I am constant to my purpose.

I am, too, Hamlet. I am too.

I think of my purpose as a thin red string that I follow through all manner of places and weathers and environments and conditions but I never lose sight of it.

I used to think it was leading me somewhere – either as punishment or reward – but now, I recognize that it is the following that is the point.

It’s not being led – it’s staying true to ones own purpose, one’s compass, one’s truth.

I’ve sacrificed many things to stay true to that.

He sends to know if your pleasure hold to Play with Laertes, or that you will take longer time.

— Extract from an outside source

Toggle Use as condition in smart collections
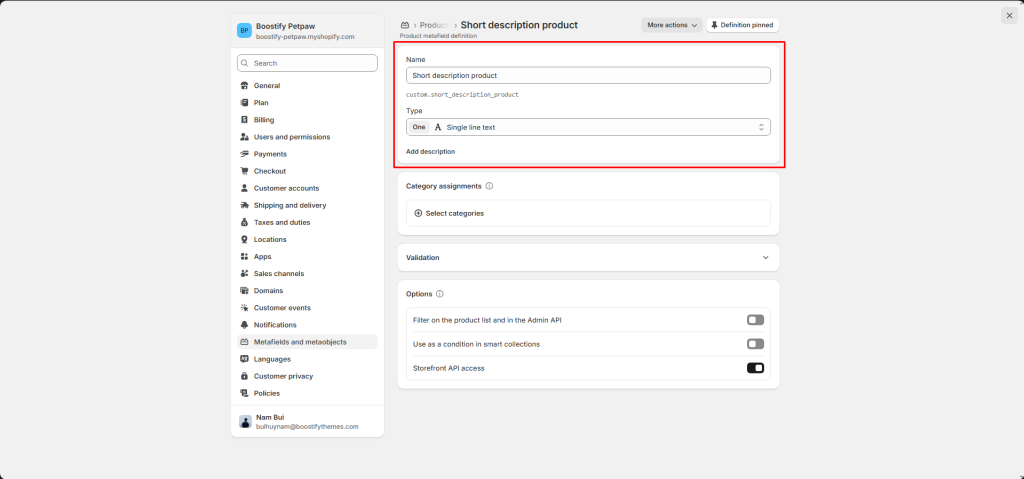 point(755,344)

Mmmm. “Play” with Laertes. Sure. It’s a game. Sure. I mean – it’s a particularly misleading way to talk about a fight. Like – if it were a boxing match and someone came in to ask you if you were ready to PLAY with Mike Tyson. Uh. It’s a fight, right? A match? A sparring?

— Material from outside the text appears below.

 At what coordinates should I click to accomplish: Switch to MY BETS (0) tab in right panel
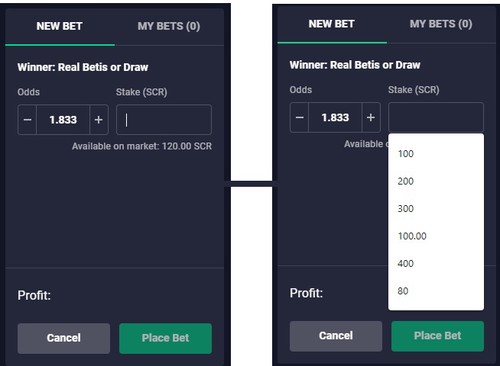[441, 24]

We use “play” in the context of contests like chess – which are also matches – but when swords are involved, can we rightly call it play? Unless you’re eight and you’re using toy swords, it seems like a stretch.

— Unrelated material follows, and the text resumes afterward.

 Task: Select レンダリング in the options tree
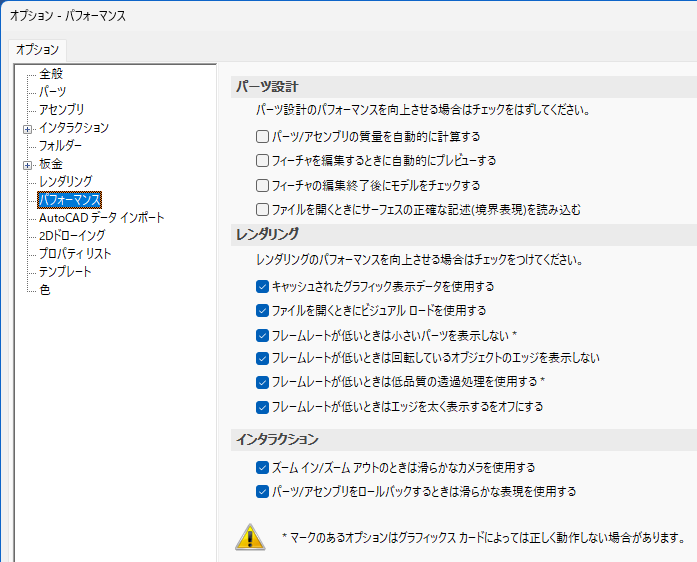tap(66, 182)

My lord, his majesty commended him to you by young Osric, who brings back to him that you attend him in The hall:

It’s interesting that this random Lord makes a point of calling Osric “young.” Osric doesn’t seem young and maybe he isn’t. It’s possible that this lord is very old and everyone is young to him – though it doesn’t seem nice to send an old man to do your errands.

Why does the king send this guy instead?

It’s possible, of course, that Osric has been flustered by the exchange with Hamlet – but I doubt he’d have the authority to unselect himself for the message delivery job. It’s the king’s choice to send Osric and then not send him. It’s the king’s choice to send “lord” who describes Osric as “young.” Why?

a kind of Yesty collection, which carries them through and Through the most fond and winnowed opinions, and do But blow them to their trial, the bubbles are out.

Yesty is interesting. It would seem to be connected to Yeasty – which I suppose calls to mind a self-expanding substance that pushes itself into any empty space. But Yesty has a big YES in it as in a Yes Man saying yes no matter what is presented to him, which also rather neatly represents Osric. He is both Yeasty and Yesty. Yessy?

I wasn’t clear what the bubbles were doing in this line at first – but then I thought some more about yeast and realized that when yeast is at work, it does create bubbles. Rising dough is full of bubbles. That’s why you knead dough, to bring it all back down to earth by bursting the bubbles.

Thus has he – and many More of the same bevy that I know the dressy age dotes on – only got the tune of The time and outward habit of encounter.

This line makes me wonder if Osric might be on the autism spectrum. Or rather this description of Osric reminds me of what I’ve come to understand is a coping mechanism for neurodivergent people, particularly those on the spectrum. If you can’t quite read people or loud social encounters intuitively – then learning a few outward expressions is a great way to survive.